No Congresso do Agronegócio, o governador de São Paulo, Tarcísio de Freitas, cobrou do presidente Lula que negocie diretamente com os EUA para resolver tarifas. Ele, que é cotado para as eleições de 2026, criticou a falta de ação do governo federal e a perda de “janelas de oportunidade” para o Brasil. A entidade Apex Brasil também anunciou planos para negociações em Washington.

Governador faz parte da oposição ao governo federal, mas adotou tom mais brando nas últimas semanas
Governador faz parte da oposição ao governo federal, mas adotou tom mais brando nas últimas semanas

O governador de São Paulo, Tarcísio de Freitas (Republicanos), cobrou que o presidente Luís Inácio Lula da Silva (PT) ligasse para o presidente dos EUA, Donald Trump, para negociar as tarifas impostas pelo americano ao Brasil. Durante o Congresso Brasileiro do Agronegócio na manhã desta segunda-feira (11), Tarcísio disse: “Quantas vezes vamos ter reuniões de alto nível no Departamento de Estado? Quantas vezes vamos ter a ligação do presidente brasileiro com o presidente americano? É isso que vai fazer a diferença. Para que a gente mostre e traga os argumentos”.

O governador é um dos principais nomes cotados para substituir Jair Bolsonaro (PL) e disputar contra Lula as eleições pela Presidência em 2026. Recentemente, ele mudou de postura em relação às tarifas americanas e tem buscado ocupar um espaço de protagonismo nas negociações, o que chegou a levantar críticas do filho do ex-presidente, Eduardo Bolsonaro (PL).

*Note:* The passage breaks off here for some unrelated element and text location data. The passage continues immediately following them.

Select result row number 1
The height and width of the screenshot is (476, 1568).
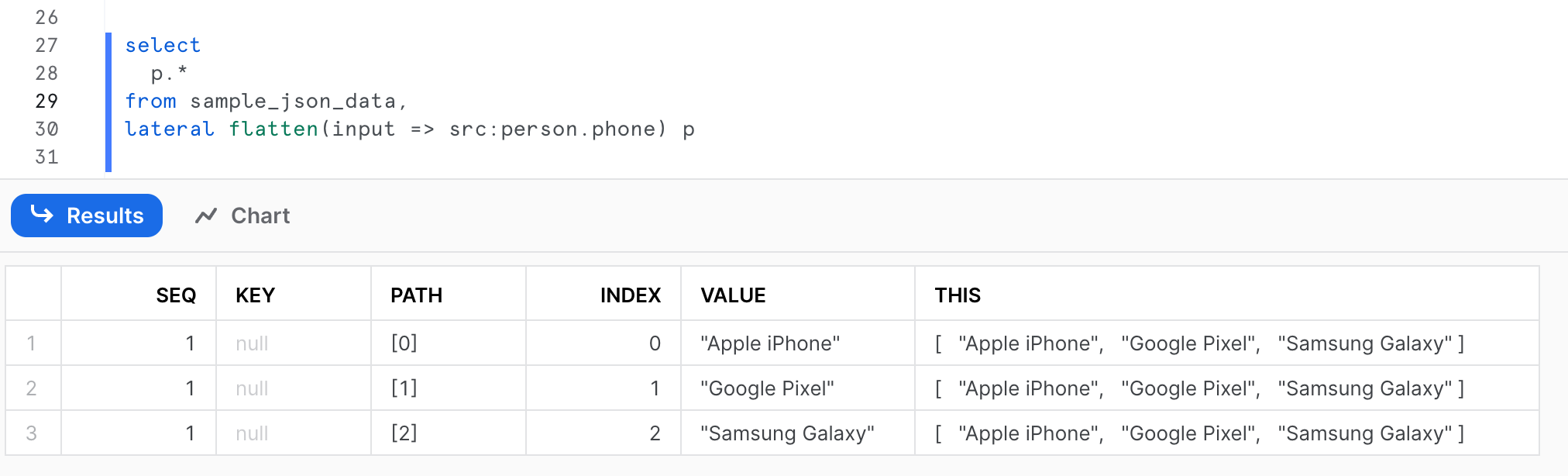point(32,343)
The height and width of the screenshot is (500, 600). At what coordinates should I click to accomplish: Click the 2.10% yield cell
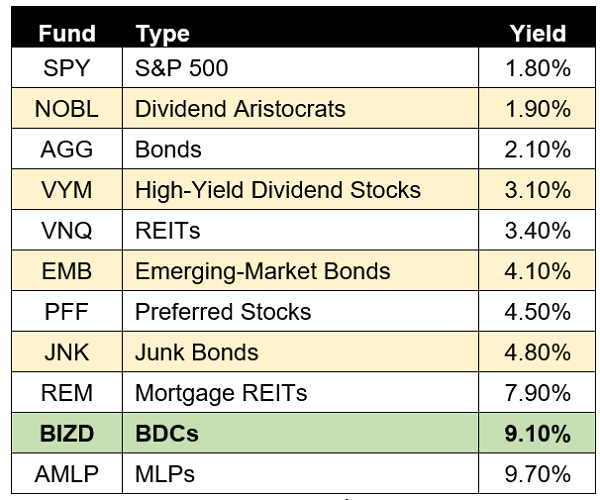click(537, 149)
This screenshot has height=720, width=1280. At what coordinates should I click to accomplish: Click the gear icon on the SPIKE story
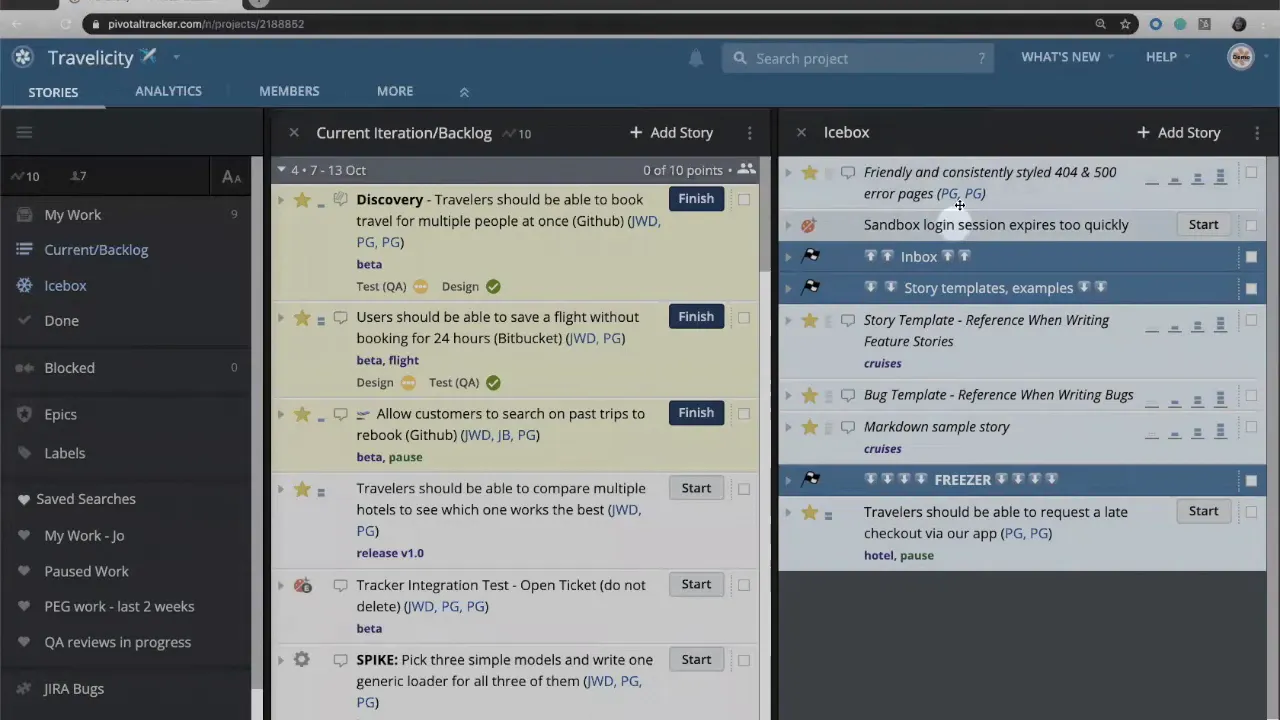[302, 659]
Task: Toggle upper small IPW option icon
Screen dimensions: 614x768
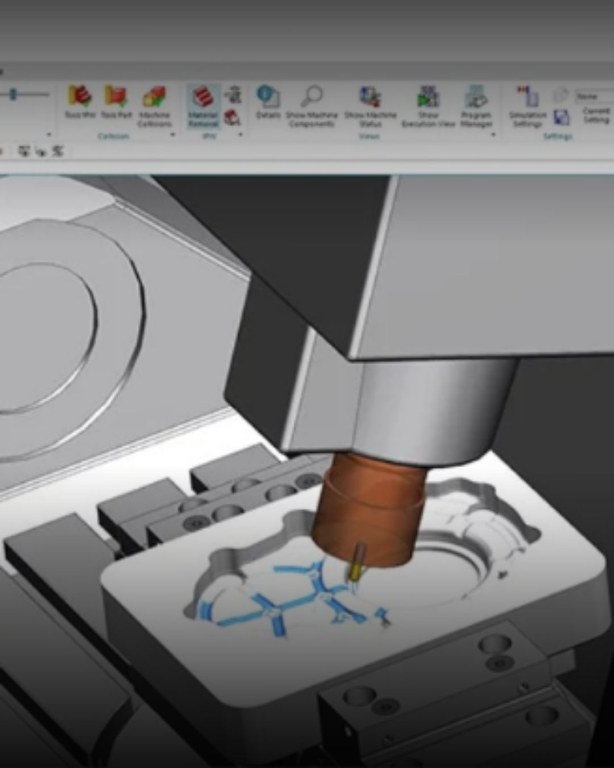Action: pyautogui.click(x=233, y=95)
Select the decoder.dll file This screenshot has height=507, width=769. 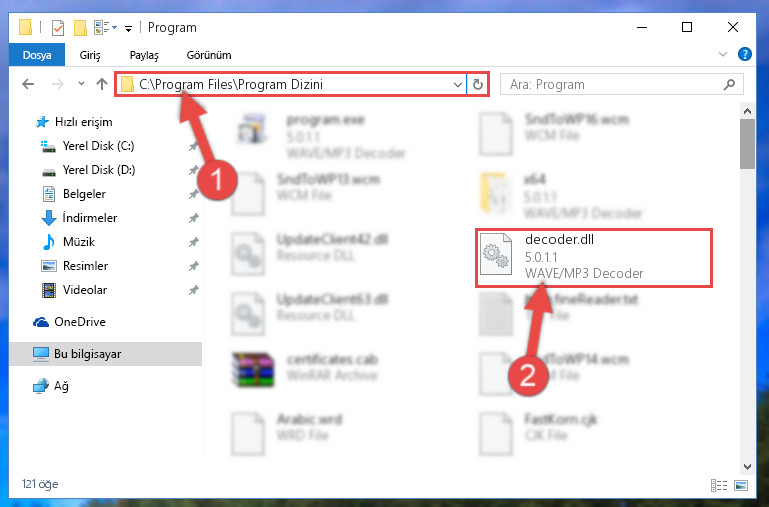(593, 257)
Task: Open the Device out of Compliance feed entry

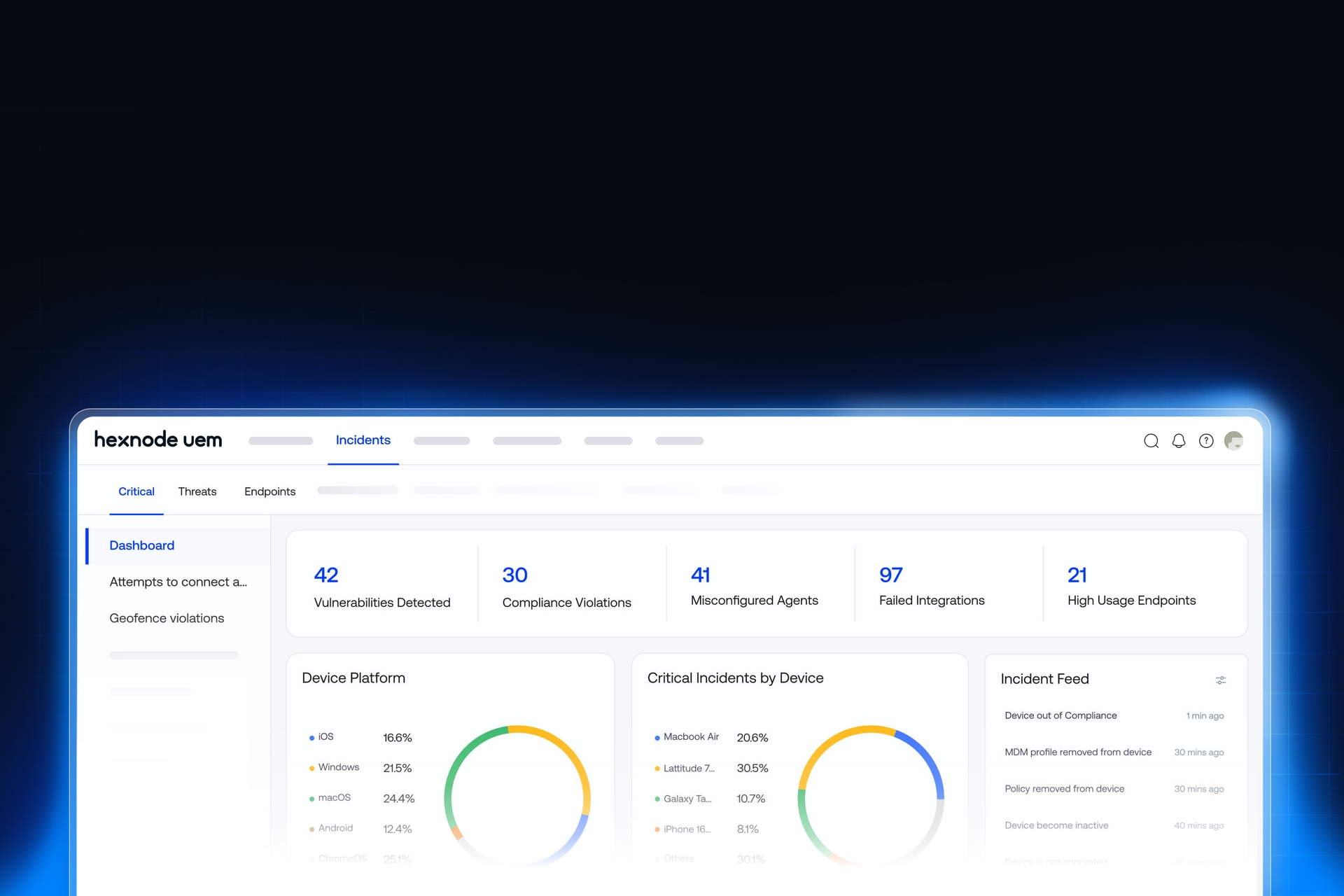Action: click(1060, 715)
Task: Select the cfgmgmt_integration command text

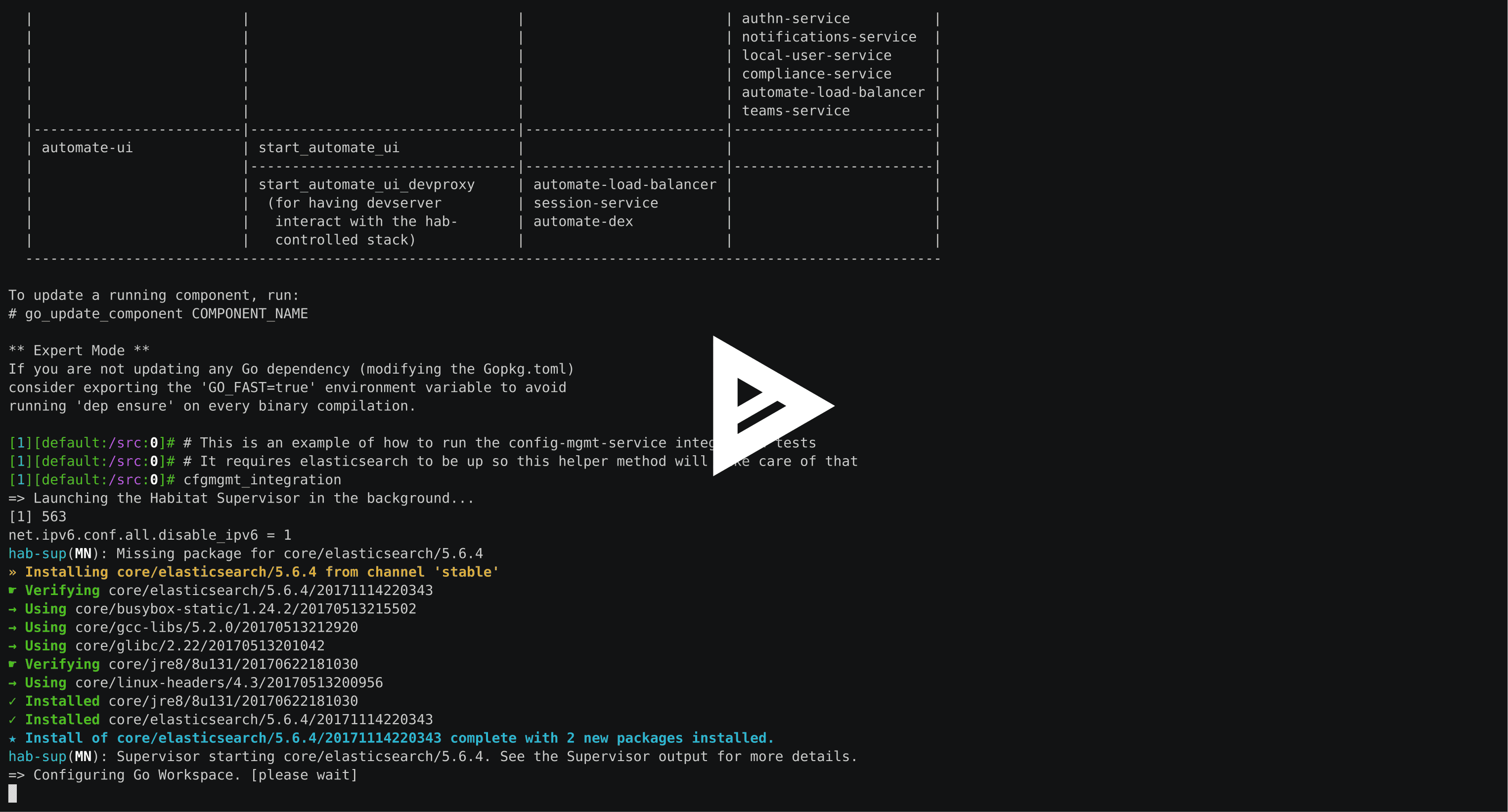Action: (x=262, y=480)
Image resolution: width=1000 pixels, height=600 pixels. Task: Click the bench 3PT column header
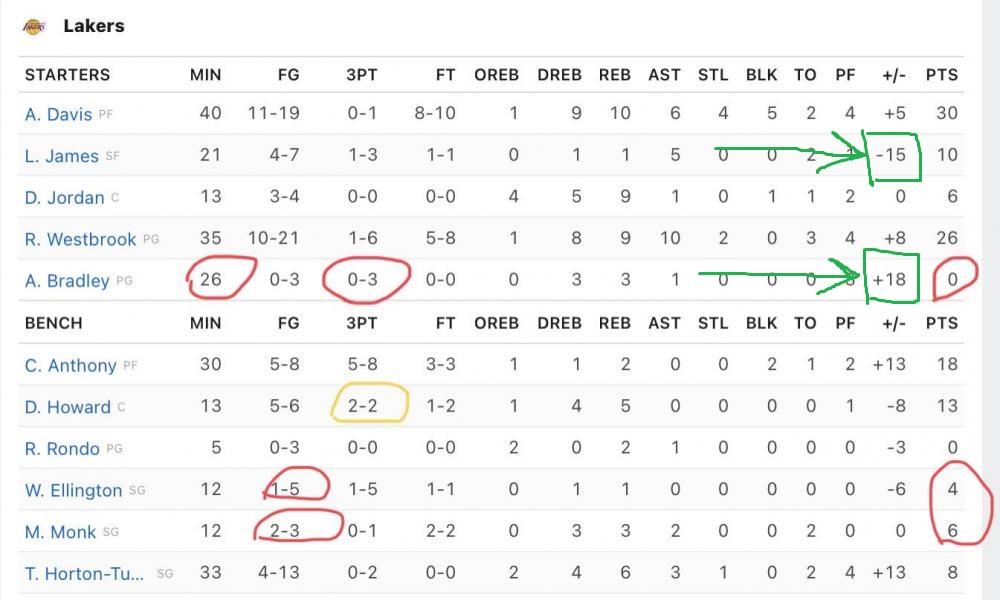(361, 323)
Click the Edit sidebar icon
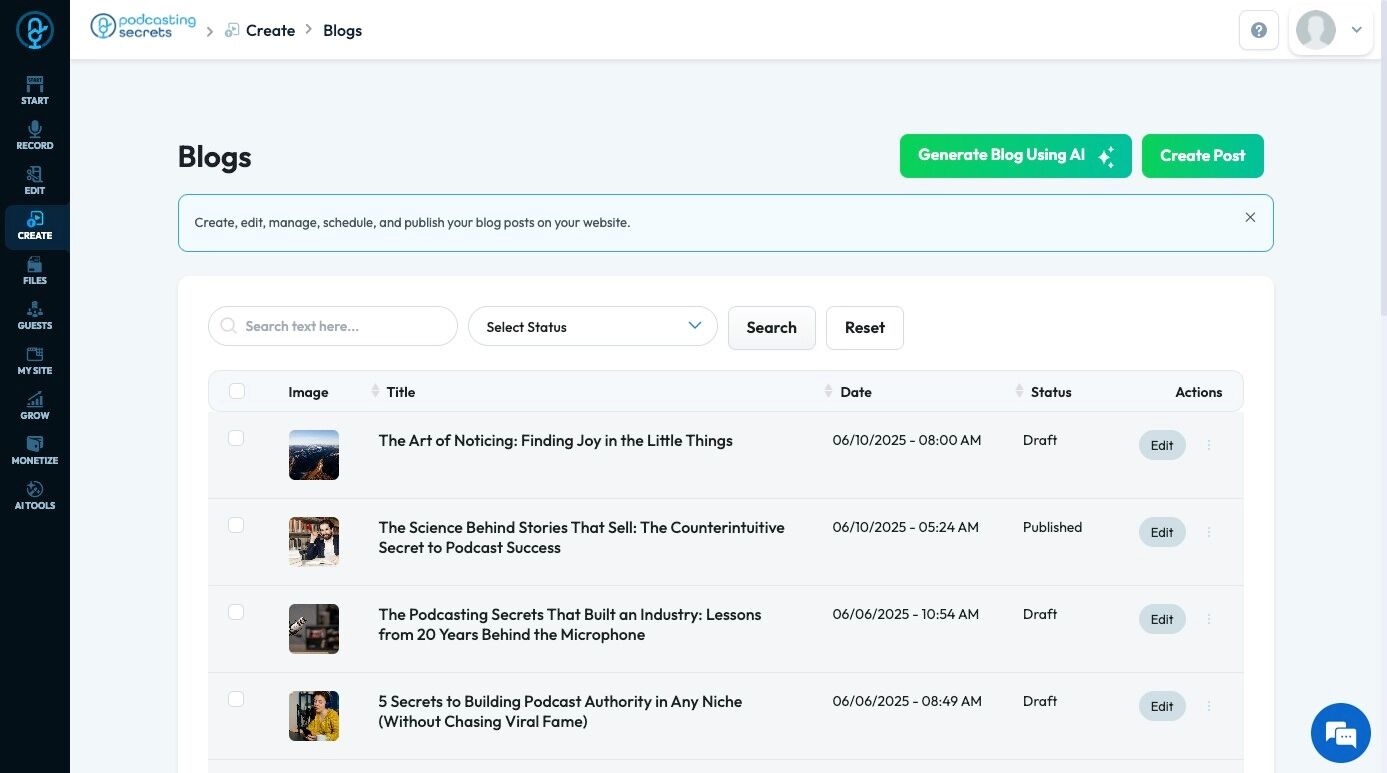 (x=34, y=180)
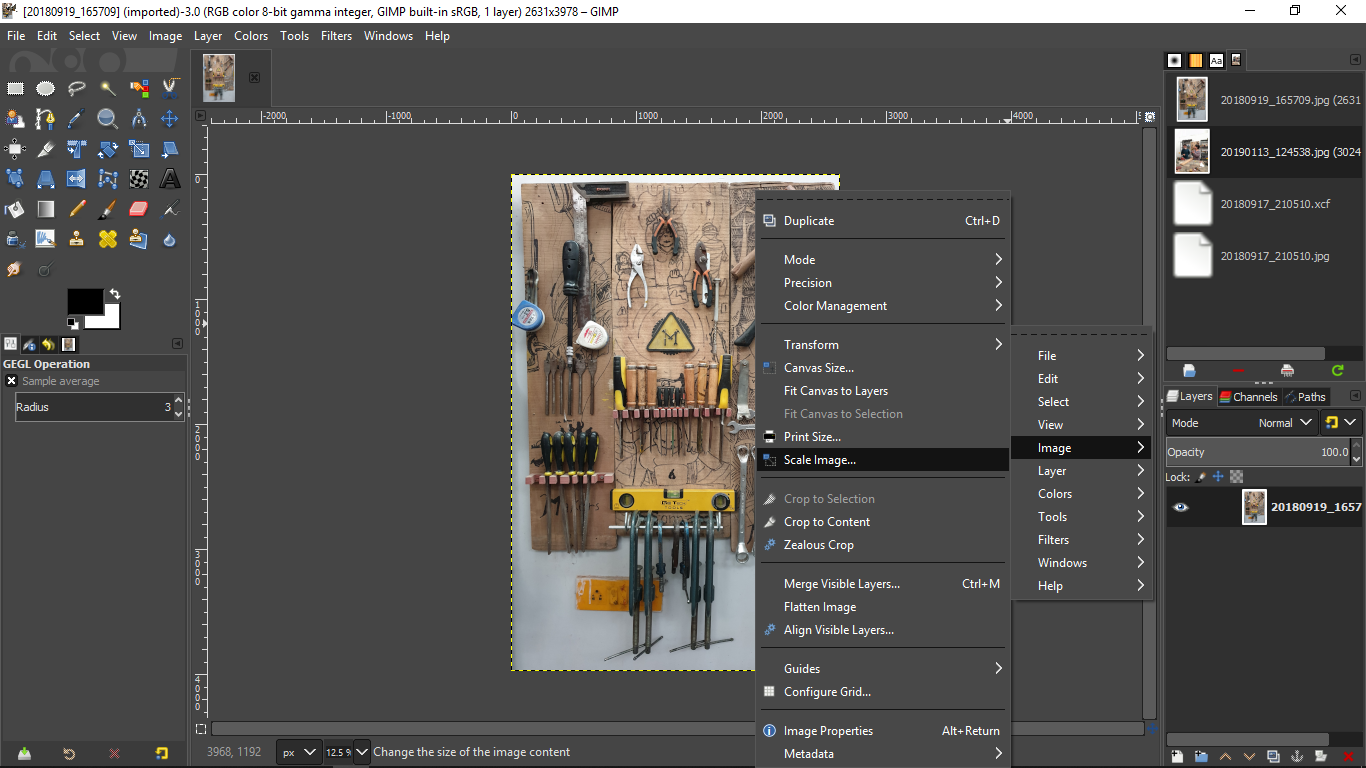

A respeito do tarifaço, Tarcísio defendeu a necessidade de “ir para a mesa de negociação” e mencionou que a lei de reciprocidade – instrumento que permite que o Brasil retaliar outros países que impõem sanções unilaterais ao país e prejudiquem a competitividade brasileira – “é aquele instrumento que tem, que você coloca na gaveta e que você não usa”. Ele também voltou a defender que o momento econômico global é de “uma janela de oportunidades” e a criticar a condução do governo federal. “A gente não pode ser o país que opõe fortes e fracos, que opõe ricos e pobres, que opõe empregados e empregadores. Isso não vai nos levar a lugar nenhum. Nós temos muitos potenciais (…) O mundo abriu uma janela de oportunidade para nós e a gente não está aproveitando. Essas oportunidades estão passando do nosso lado. Estão indo para outros países e a gente está ficando para trás”.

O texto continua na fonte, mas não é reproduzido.